Start of DATA SUPPLIED
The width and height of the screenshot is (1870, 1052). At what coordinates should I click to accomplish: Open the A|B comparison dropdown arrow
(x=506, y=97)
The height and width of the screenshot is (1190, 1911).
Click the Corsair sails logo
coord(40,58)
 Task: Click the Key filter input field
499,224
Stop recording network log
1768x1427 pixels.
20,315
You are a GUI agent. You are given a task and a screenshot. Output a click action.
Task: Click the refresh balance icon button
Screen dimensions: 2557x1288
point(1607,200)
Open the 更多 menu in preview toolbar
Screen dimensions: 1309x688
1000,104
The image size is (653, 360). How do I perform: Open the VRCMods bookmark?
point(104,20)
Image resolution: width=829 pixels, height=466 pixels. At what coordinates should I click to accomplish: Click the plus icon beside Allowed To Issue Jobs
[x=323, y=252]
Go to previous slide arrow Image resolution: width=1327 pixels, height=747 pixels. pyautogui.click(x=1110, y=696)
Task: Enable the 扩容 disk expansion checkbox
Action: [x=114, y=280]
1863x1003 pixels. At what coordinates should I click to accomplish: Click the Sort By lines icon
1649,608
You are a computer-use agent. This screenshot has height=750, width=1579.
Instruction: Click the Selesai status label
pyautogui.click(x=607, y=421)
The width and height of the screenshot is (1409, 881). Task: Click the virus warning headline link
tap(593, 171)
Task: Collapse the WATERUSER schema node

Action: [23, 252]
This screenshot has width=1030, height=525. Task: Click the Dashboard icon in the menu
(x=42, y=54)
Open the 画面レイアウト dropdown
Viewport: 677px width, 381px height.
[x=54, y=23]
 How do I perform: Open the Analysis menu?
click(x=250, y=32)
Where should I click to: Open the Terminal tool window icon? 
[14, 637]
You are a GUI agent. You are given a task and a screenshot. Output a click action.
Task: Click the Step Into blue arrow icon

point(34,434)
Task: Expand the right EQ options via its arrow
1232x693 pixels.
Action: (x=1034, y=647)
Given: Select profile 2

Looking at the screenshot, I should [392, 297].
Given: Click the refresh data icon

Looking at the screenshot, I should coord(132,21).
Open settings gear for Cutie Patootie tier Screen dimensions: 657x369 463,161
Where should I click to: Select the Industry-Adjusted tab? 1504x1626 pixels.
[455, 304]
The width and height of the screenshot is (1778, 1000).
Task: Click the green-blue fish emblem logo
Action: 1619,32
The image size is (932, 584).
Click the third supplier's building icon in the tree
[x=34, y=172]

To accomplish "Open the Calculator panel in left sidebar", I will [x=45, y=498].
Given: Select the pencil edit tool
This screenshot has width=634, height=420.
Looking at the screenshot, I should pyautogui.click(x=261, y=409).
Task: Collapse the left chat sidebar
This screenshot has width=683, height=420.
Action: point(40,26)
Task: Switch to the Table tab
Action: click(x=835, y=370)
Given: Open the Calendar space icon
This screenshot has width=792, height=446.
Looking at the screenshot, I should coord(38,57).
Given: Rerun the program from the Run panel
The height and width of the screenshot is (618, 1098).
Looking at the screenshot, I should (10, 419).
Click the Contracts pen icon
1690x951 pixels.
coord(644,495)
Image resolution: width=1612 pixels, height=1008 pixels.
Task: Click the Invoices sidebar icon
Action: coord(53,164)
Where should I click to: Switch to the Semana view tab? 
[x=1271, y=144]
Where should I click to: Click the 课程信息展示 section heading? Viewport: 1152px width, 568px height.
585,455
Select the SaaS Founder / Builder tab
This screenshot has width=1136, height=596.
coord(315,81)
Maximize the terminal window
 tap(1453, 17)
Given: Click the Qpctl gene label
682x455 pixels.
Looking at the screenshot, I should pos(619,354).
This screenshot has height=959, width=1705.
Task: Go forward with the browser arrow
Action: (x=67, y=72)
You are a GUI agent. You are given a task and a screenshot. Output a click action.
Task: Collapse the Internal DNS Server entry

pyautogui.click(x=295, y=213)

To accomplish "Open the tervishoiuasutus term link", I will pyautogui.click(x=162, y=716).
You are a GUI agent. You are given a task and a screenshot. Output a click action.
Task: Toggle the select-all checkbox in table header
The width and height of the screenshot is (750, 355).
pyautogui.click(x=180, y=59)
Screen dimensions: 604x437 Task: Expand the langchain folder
End of DATA SUPPLIED
■ WHAT YOU ARE ASKED TO DO
Please give back the listing in full; each line must match exactly.

■ SOLUTION TO THE PROBLEM
The width and height of the screenshot is (1870, 1052). At what coordinates should I click to accomplish: Open the A|B comparison dropdown arrow
(x=506, y=97)
The height and width of the screenshot is (1190, 1911).
Click the Corsair sails logo
coord(40,58)
 Task: Click the Key filter input field
499,224
Stop recording network log
1768x1427 pixels.
20,315
You are a GUI agent. You are given a task and a screenshot. Output a click action.
Task: Click the refresh balance icon button
Screen dimensions: 2557x1288
point(1607,200)
Open the 更多 menu in preview toolbar
Screen dimensions: 1309x688
1000,104
The image size is (653, 360). How do I perform: Open the VRCMods bookmark?
point(104,20)
Image resolution: width=829 pixels, height=466 pixels. At what coordinates should I click to accomplish: Click the plus icon beside Allowed To Issue Jobs
[x=323, y=252]
Go to previous slide arrow Image resolution: width=1327 pixels, height=747 pixels. pyautogui.click(x=1110, y=696)
Task: Enable the 扩容 disk expansion checkbox
Action: [x=114, y=280]
1863x1003 pixels. At what coordinates should I click to accomplish: Click the Sort By lines icon
1649,608
You are a computer-use agent. This screenshot has height=750, width=1579.
Instruction: Click the Selesai status label
pyautogui.click(x=607, y=421)
The width and height of the screenshot is (1409, 881). Task: Click the virus warning headline link
tap(593, 171)
Task: Collapse the WATERUSER schema node

Action: [23, 252]
This screenshot has width=1030, height=525. Task: Click the Dashboard icon in the menu
(x=42, y=54)
Open the 画面レイアウト dropdown
Viewport: 677px width, 381px height.
[x=54, y=23]
 How do I perform: Open the Analysis menu?
click(x=250, y=32)
Where should I click to: Open the Terminal tool window icon? 
[14, 637]
You are a GUI agent. You are given a task and a screenshot. Output a click action.
Task: Click the Step Into blue arrow icon

point(34,434)
Task: Expand the right EQ options via its arrow
1232x693 pixels.
Action: (x=1034, y=647)
Given: Select profile 2

Looking at the screenshot, I should [392, 297].
Given: Click the refresh data icon

Looking at the screenshot, I should coord(132,21).
Open settings gear for Cutie Patootie tier Screen dimensions: 657x369 463,161
Where should I click to: Select the Industry-Adjusted tab? 1504x1626 pixels.
[455, 304]
The width and height of the screenshot is (1778, 1000).
Task: Click the green-blue fish emblem logo
Action: 1619,32
The image size is (932, 584).
Click the third supplier's building icon in the tree
[x=34, y=172]

To accomplish "Open the Calculator panel in left sidebar", I will [x=45, y=498].
Given: Select the pencil edit tool
This screenshot has width=634, height=420.
Looking at the screenshot, I should pyautogui.click(x=261, y=409).
Task: Collapse the left chat sidebar
This screenshot has width=683, height=420.
Action: point(40,26)
Task: Switch to the Table tab
Action: click(x=835, y=370)
Given: Open the Calendar space icon
This screenshot has width=792, height=446.
Looking at the screenshot, I should coord(38,57).
Given: Rerun the program from the Run panel
The height and width of the screenshot is (618, 1098).
Looking at the screenshot, I should (10, 419).
Click the Contracts pen icon
1690x951 pixels.
coord(644,495)
Image resolution: width=1612 pixels, height=1008 pixels.
Task: Click the Invoices sidebar icon
Action: coord(53,164)
Where should I click to: Switch to the Semana view tab? 
[x=1271, y=144]
Where should I click to: Click the 课程信息展示 section heading? Viewport: 1152px width, 568px height.
585,455
Select the SaaS Founder / Builder tab
This screenshot has width=1136, height=596.
coord(315,81)
Maximize the terminal window
 tap(1453, 17)
Given: Click the Qpctl gene label
682x455 pixels.
Looking at the screenshot, I should pos(619,354).
This screenshot has height=959, width=1705.
Task: Go forward with the browser arrow
Action: (x=67, y=72)
You are a GUI agent. You are given a task and a screenshot. Output a click action.
Task: Collapse the Internal DNS Server entry

pyautogui.click(x=295, y=213)

To accomplish "Open the tervishoiuasutus term link", I will pyautogui.click(x=162, y=716).
You are a GUI agent. You are given a task and a screenshot. Output a click action.
Task: Toggle the select-all checkbox in table header
The width and height of the screenshot is (750, 355).
pyautogui.click(x=180, y=59)
Screen dimensions: 604x437 Task: Expand the langchain folder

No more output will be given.